Baby formula plant linked to US shortage resumes production

By AFP   June 4, 2022 | 06:19 pm PT
Baby formula plant linked to US shortage resumes production
The Abbott plant in Sturgis, Michigan, whose closure in February prompted a nationwide shortage of baby formula, has reopened. Photo by AFP
Production resumed Saturday at an Abbott Nutrition baby formula plant in the U.S. whose closure helped fuel a crippling nationwide shortage.

The facility in Sturges, Michigan has met initial government sanitary requirements for reopening, the company said in a statement.

The plant, a major producer of formula, shut down and issued a product recall in February after the death of two babies raised concerns over contamination.

Subsequent shortages were particularly worrying to parents of infants with allergies or with certain metabolic conditions. They desperately scoured stores and online sources for the specialized formulas.

Their concerns became so acute that President Joe Biden met virtually this week with infant-food executives and insisted his administration was doing everything it could to help.

The crisis, coming at a time when soaring inflation and supply-chain delays have fanned a growing sense of unease among many ordinary Americans, has been seized on by Biden critics to question the competence of his administration.

'Working hard'

Abbott, which controls about 40 percent of the US baby food market, said Saturday that it was restarting production of its hypoallergenic EleCare formula and that the product should be back on store shelves around June 20.

"We're also working hard to fulfill the steps necessary to restart production of Similac and other formulas," Abbott said. "We will ramp production as quickly as we can while meeting all requirements."

The formula shortages, initially caused by supply chain blockages and a lack of workers due to the pandemic, were exacerbated when Abbott closed its Sturges plant.

The plant was shut down amid complaints the plant lacked adequate protections against contamination from bacteria -- complaints echoed after a six-week inspection by US Food and Drug Administration agents.
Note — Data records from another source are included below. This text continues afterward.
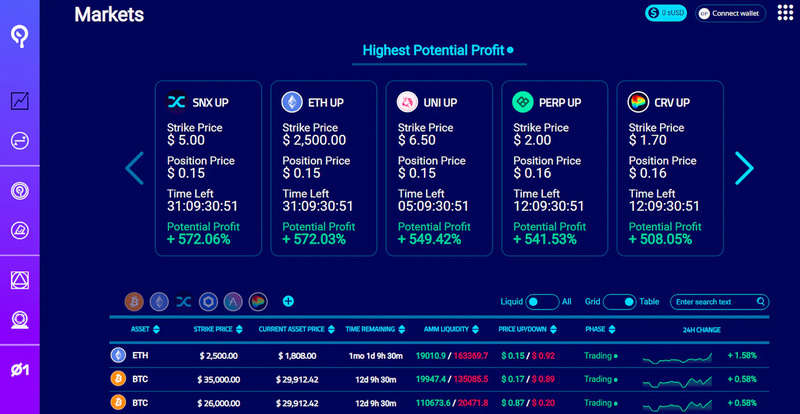The height and width of the screenshot is (414, 800).
Task: Select the Highest Potential Profit tab
Action: 438,51
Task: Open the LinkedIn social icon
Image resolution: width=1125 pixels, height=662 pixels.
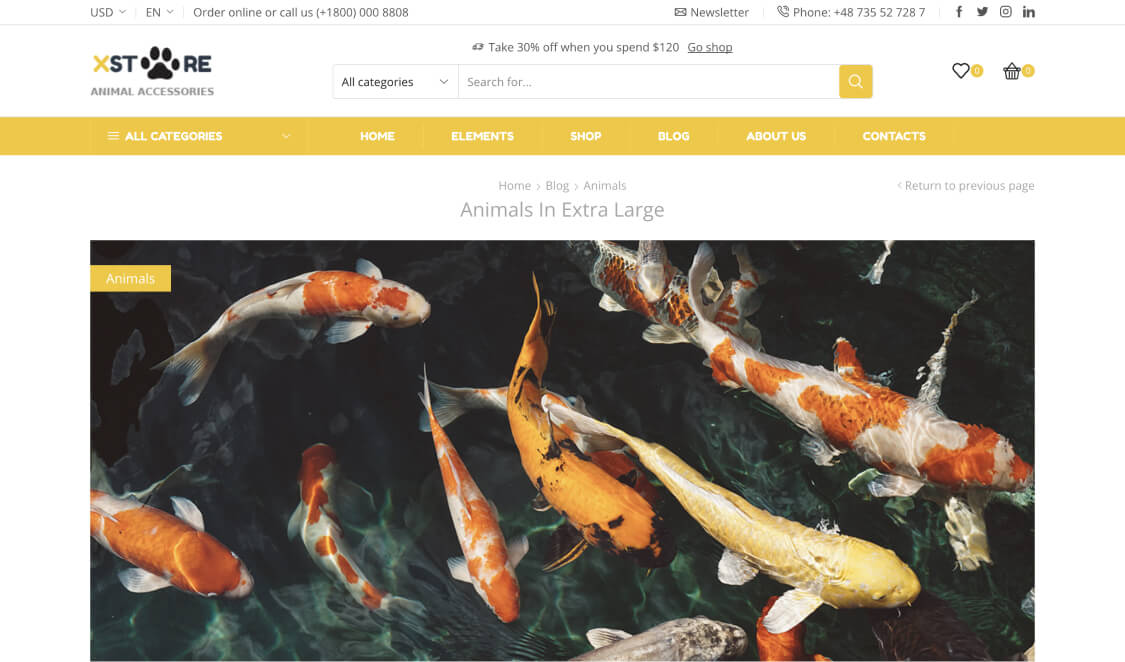Action: (1029, 11)
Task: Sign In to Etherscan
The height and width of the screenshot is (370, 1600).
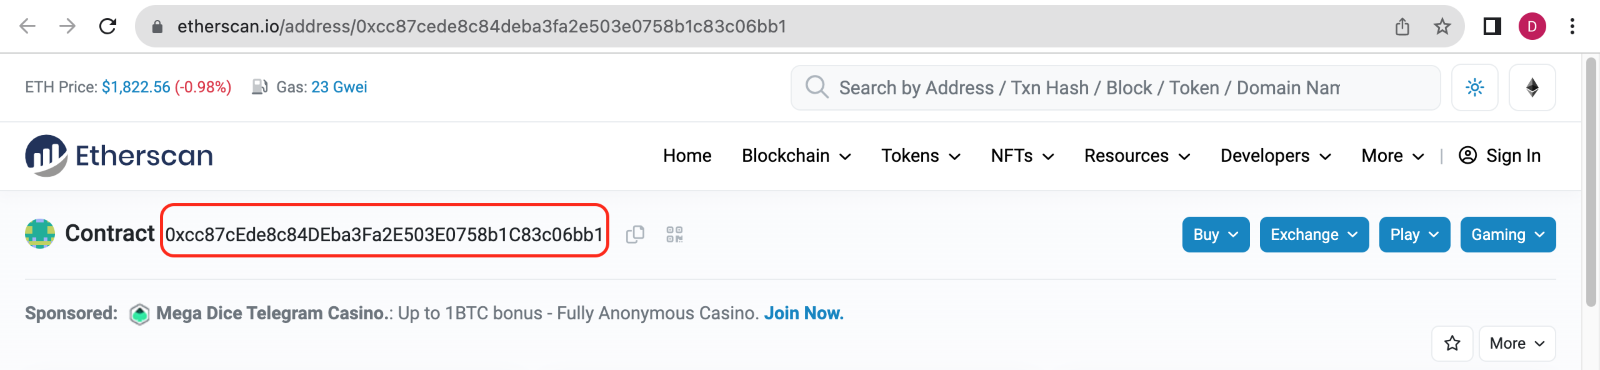Action: 1500,156
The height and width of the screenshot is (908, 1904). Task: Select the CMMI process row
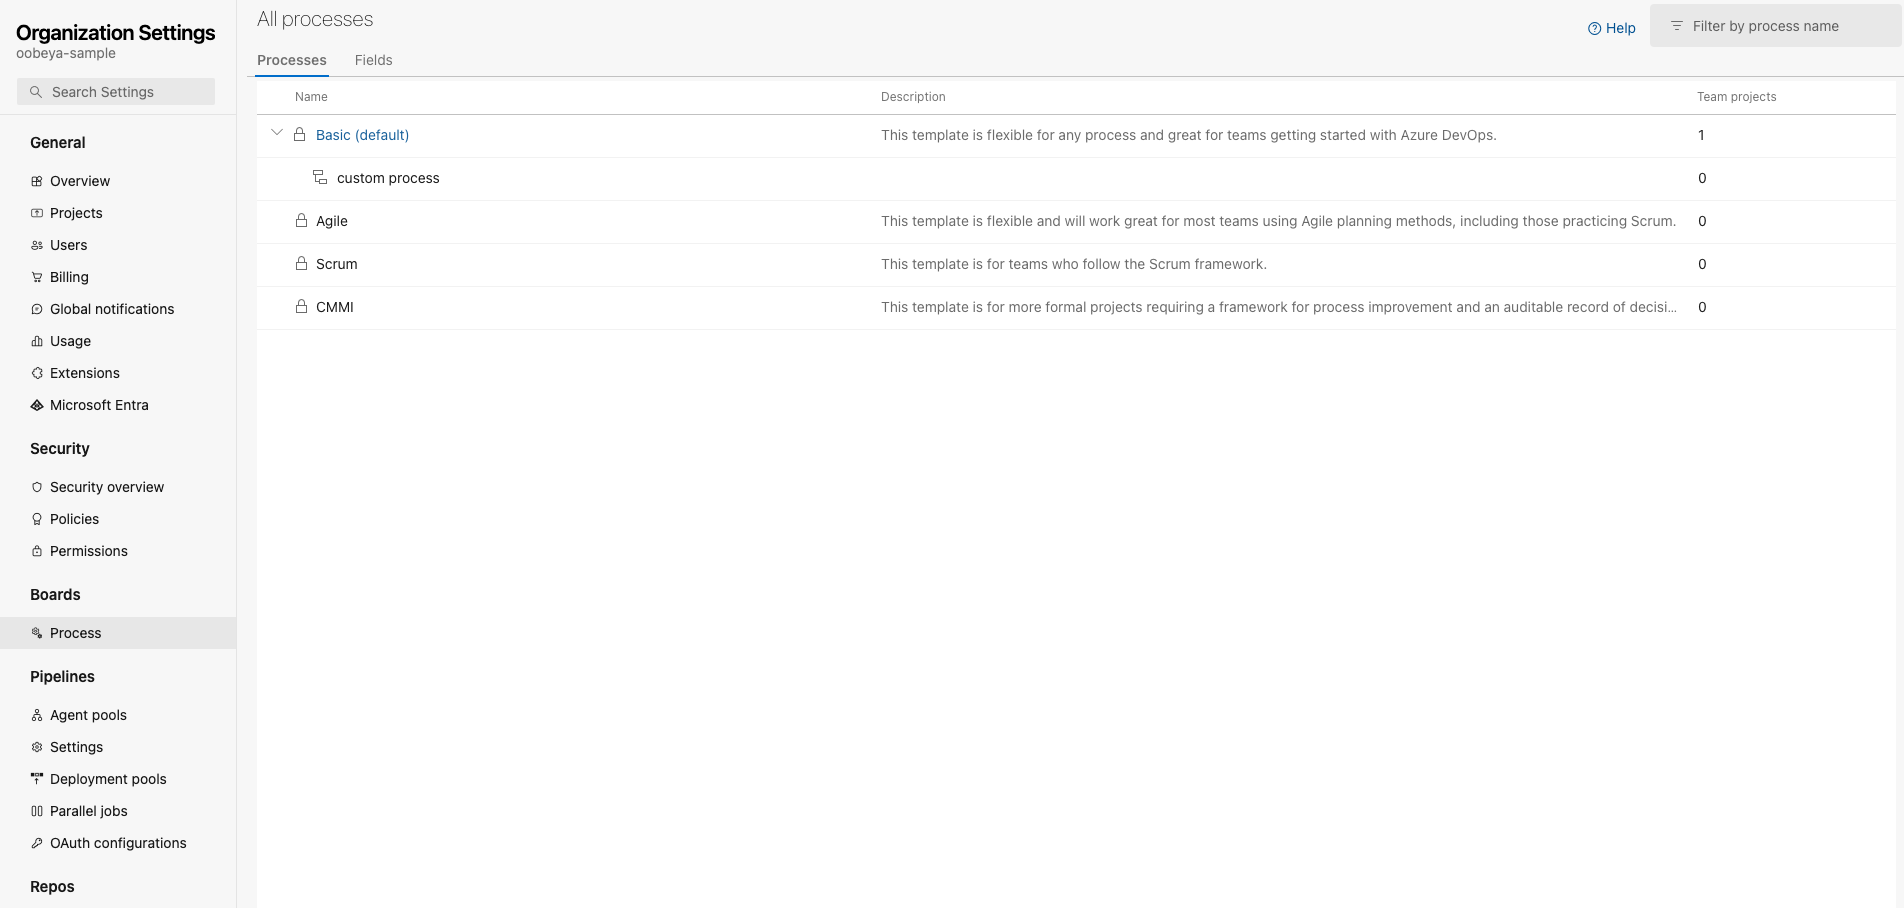[335, 307]
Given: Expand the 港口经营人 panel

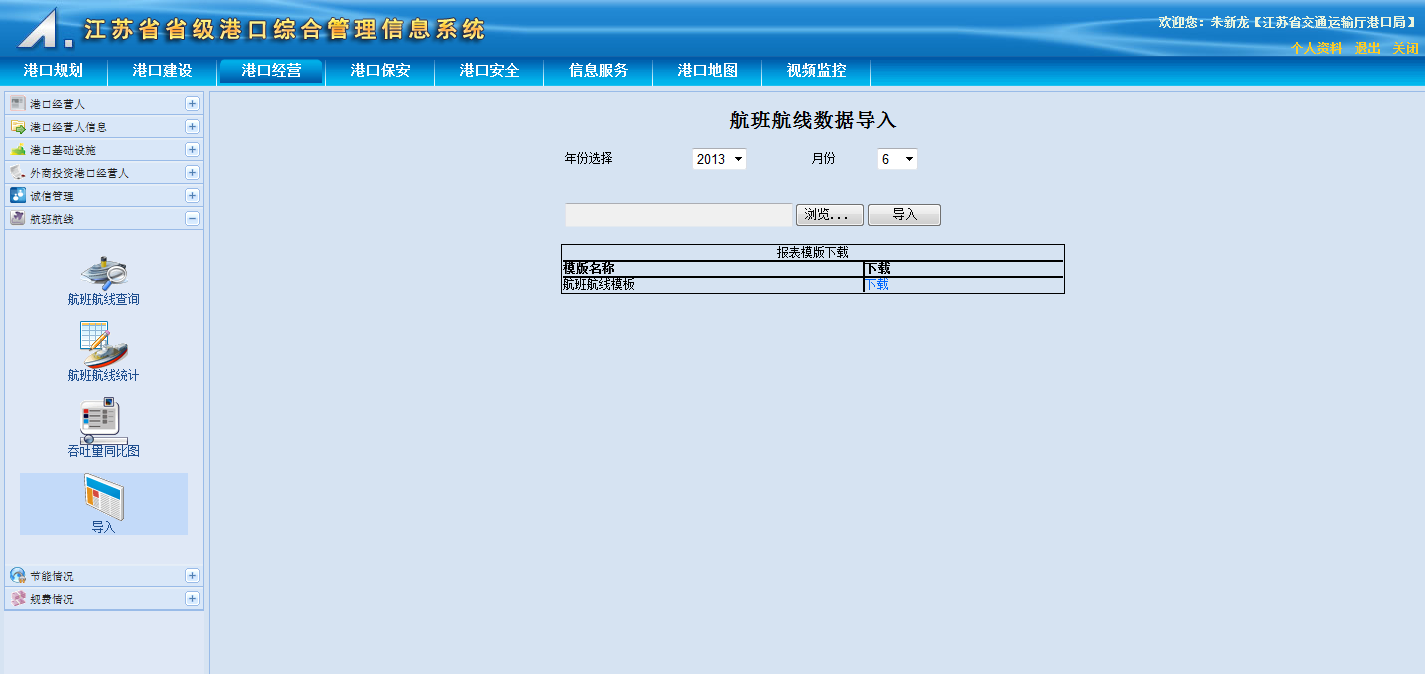Looking at the screenshot, I should [x=192, y=104].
"Frankly, the inspection results were shocking," FDA chief Robert Califf told members of a House subcommittee last month.

There was standing water in key equipment that presented "the potential for bacterial contamination," plus leaks in the roof and a lack of basic hygiene facilities, he said.

But Abbott officials, while apologizing for the formula shortage, have said there is no conclusive evidence linking the formula to infant illnesses or deaths.

For Biden, the issue had blown up into a political maelstrom.

He told reporters Wednesday that he was only informed about the looming problem in early April and that he had pulled all the levers of government to resolve shortages ever since.

"I don't think anyone anticipated the impact of the shutdown of one facility," Biden said at a virtual meeting with the executives from five companies helping to take up the slack caused by Abbott's problems.

"Once we learned the extent of it and how broad it was, it kicked everything into gear," Biden said.

However, some executives said they had been able to tell immediately in February that a crisis was imminent.

"We knew from the very beginning," said Robert Cleveland, a senior vice president at Reckitt.

Other executives taking part in the video session represented Gerber, ByHeart, Bubs Australia and Perrigo. Notably absent was anyone from Abbott.